INDICACIÓN
Cita sin ningún cambio todas las líneas de los datos que aparecen a continuación.

EXTRACTO DE DATOS
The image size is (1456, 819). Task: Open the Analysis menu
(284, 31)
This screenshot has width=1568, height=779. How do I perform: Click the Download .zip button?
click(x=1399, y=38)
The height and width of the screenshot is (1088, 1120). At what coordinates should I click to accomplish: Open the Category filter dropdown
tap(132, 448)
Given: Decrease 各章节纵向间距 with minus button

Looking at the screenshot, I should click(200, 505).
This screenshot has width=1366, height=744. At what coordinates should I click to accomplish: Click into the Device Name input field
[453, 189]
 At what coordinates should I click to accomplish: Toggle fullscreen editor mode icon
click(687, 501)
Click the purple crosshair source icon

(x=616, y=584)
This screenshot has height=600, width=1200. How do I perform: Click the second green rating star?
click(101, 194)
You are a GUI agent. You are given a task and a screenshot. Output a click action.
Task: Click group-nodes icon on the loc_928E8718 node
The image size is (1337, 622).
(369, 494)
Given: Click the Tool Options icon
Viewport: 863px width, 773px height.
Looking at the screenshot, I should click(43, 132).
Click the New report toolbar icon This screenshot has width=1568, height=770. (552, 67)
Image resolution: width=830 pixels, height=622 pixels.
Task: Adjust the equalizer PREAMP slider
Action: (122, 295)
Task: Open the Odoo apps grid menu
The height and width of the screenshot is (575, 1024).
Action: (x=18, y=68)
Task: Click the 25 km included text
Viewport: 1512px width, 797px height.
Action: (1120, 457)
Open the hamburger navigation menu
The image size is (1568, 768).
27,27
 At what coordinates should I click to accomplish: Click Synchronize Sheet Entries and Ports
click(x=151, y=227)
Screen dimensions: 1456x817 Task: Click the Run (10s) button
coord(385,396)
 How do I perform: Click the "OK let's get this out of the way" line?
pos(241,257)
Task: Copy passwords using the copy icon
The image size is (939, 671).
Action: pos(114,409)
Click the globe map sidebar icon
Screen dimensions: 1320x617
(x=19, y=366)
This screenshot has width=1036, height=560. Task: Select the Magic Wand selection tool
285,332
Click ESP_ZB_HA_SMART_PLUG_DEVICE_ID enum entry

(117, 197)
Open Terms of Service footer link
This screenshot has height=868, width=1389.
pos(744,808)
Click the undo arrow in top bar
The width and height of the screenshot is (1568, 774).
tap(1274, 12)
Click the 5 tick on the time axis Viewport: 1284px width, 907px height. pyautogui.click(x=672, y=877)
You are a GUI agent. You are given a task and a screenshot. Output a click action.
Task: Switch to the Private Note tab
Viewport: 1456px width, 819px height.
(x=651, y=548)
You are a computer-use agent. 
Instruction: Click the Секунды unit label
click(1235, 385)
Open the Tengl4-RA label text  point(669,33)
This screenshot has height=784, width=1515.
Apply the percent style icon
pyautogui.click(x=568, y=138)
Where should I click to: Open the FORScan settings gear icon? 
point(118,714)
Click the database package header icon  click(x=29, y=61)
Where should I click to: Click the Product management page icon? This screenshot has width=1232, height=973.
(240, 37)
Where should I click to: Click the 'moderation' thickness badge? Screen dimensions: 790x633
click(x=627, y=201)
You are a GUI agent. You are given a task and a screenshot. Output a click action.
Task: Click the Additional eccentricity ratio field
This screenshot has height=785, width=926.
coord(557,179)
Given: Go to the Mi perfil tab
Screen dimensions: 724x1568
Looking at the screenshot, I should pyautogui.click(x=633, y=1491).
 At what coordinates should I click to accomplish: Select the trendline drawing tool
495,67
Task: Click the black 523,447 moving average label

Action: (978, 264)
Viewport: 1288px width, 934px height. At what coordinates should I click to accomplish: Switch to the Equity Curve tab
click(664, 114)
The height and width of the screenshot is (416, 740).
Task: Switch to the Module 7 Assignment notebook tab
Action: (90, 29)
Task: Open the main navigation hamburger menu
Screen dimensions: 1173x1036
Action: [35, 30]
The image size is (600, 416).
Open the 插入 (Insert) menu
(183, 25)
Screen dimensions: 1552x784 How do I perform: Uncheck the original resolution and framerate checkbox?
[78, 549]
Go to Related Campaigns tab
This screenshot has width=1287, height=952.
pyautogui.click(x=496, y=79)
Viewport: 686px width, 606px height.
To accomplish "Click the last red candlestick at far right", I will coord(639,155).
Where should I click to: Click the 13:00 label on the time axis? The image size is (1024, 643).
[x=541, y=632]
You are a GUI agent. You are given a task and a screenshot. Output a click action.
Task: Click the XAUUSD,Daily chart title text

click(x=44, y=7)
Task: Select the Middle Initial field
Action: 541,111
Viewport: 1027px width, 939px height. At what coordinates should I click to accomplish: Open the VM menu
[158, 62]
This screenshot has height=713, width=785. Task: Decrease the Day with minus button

RESPUESTA
The image size is (1456, 819). Task: Open the Analysis menu
(284, 31)
This screenshot has width=1568, height=779. How do I perform: Click the Download .zip button?
click(x=1399, y=38)
The height and width of the screenshot is (1088, 1120). At what coordinates should I click to accomplish: Open the Category filter dropdown
tap(132, 448)
Given: Decrease 各章节纵向间距 with minus button

Looking at the screenshot, I should click(200, 505).
This screenshot has width=1366, height=744. At what coordinates should I click to accomplish: Click into the Device Name input field
[453, 189]
 At what coordinates should I click to accomplish: Toggle fullscreen editor mode icon
click(687, 501)
Click the purple crosshair source icon

(x=616, y=584)
This screenshot has height=600, width=1200. How do I perform: Click the second green rating star?
click(101, 194)
You are a GUI agent. You are given a task and a screenshot. Output a click action.
Task: Click group-nodes icon on the loc_928E8718 node
The image size is (1337, 622).
(369, 494)
Given: Click the Tool Options icon
Viewport: 863px width, 773px height.
Looking at the screenshot, I should click(43, 132).
Click the New report toolbar icon This screenshot has width=1568, height=770. (552, 67)
Image resolution: width=830 pixels, height=622 pixels.
Task: Adjust the equalizer PREAMP slider
Action: (122, 295)
Task: Open the Odoo apps grid menu
The height and width of the screenshot is (575, 1024).
Action: (x=18, y=68)
Task: Click the 25 km included text
Viewport: 1512px width, 797px height.
Action: (1120, 457)
Open the hamburger navigation menu
The image size is (1568, 768).
27,27
 At what coordinates should I click to accomplish: Click Synchronize Sheet Entries and Ports
click(x=151, y=227)
Screen dimensions: 1456x817 Task: Click the Run (10s) button
coord(385,396)
 How do I perform: Click the "OK let's get this out of the way" line?
pos(241,257)
Task: Copy passwords using the copy icon
The image size is (939, 671).
Action: pos(114,409)
Click the globe map sidebar icon
Screen dimensions: 1320x617
(x=19, y=366)
This screenshot has width=1036, height=560. Task: Select the Magic Wand selection tool
285,332
Click ESP_ZB_HA_SMART_PLUG_DEVICE_ID enum entry

(117, 197)
Open Terms of Service footer link
This screenshot has height=868, width=1389.
pos(744,808)
Click the undo arrow in top bar
The width and height of the screenshot is (1568, 774).
tap(1274, 12)
Click the 5 tick on the time axis Viewport: 1284px width, 907px height. pyautogui.click(x=672, y=877)
You are a GUI agent. You are given a task and a screenshot. Output a click action.
Task: Switch to the Private Note tab
Viewport: 1456px width, 819px height.
(x=651, y=548)
You are a computer-use agent. 
Instruction: Click the Секунды unit label
click(1235, 385)
Open the Tengl4-RA label text  point(669,33)
This screenshot has height=784, width=1515.
Apply the percent style icon
pyautogui.click(x=568, y=138)
Where should I click to: Open the FORScan settings gear icon? 
point(118,714)
Click the database package header icon  click(x=29, y=61)
Where should I click to: Click the Product management page icon? This screenshot has width=1232, height=973.
(240, 37)
Where should I click to: Click the 'moderation' thickness badge? Screen dimensions: 790x633
click(x=627, y=201)
You are a GUI agent. You are given a task and a screenshot. Output a click action.
Task: Click the Additional eccentricity ratio field
This screenshot has height=785, width=926.
coord(557,179)
Given: Go to the Mi perfil tab
Screen dimensions: 724x1568
Looking at the screenshot, I should pyautogui.click(x=633, y=1491).
 At what coordinates should I click to accomplish: Select the trendline drawing tool
495,67
Task: Click the black 523,447 moving average label

Action: (978, 264)
Viewport: 1288px width, 934px height. At what coordinates should I click to accomplish: Switch to the Equity Curve tab
click(664, 114)
The height and width of the screenshot is (416, 740).
Task: Switch to the Module 7 Assignment notebook tab
Action: (90, 29)
Task: Open the main navigation hamburger menu
Screen dimensions: 1173x1036
Action: [35, 30]
The image size is (600, 416).
Open the 插入 (Insert) menu
(183, 25)
Screen dimensions: 1552x784 How do I perform: Uncheck the original resolution and framerate checkbox?
[78, 549]
Go to Related Campaigns tab
This screenshot has width=1287, height=952.
pyautogui.click(x=496, y=79)
Viewport: 686px width, 606px height.
To accomplish "Click the last red candlestick at far right", I will coord(639,155).
Where should I click to: Click the 13:00 label on the time axis? The image size is (1024, 643).
[x=541, y=632]
You are a GUI agent. You are given a task and a screenshot. Output a click action.
Task: Click the XAUUSD,Daily chart title text

click(x=44, y=7)
Task: Select the Middle Initial field
Action: 541,111
Viewport: 1027px width, 939px height. At what coordinates should I click to accomplish: Open the VM menu
[158, 62]
This screenshot has height=713, width=785. Task: Decrease the Day with minus button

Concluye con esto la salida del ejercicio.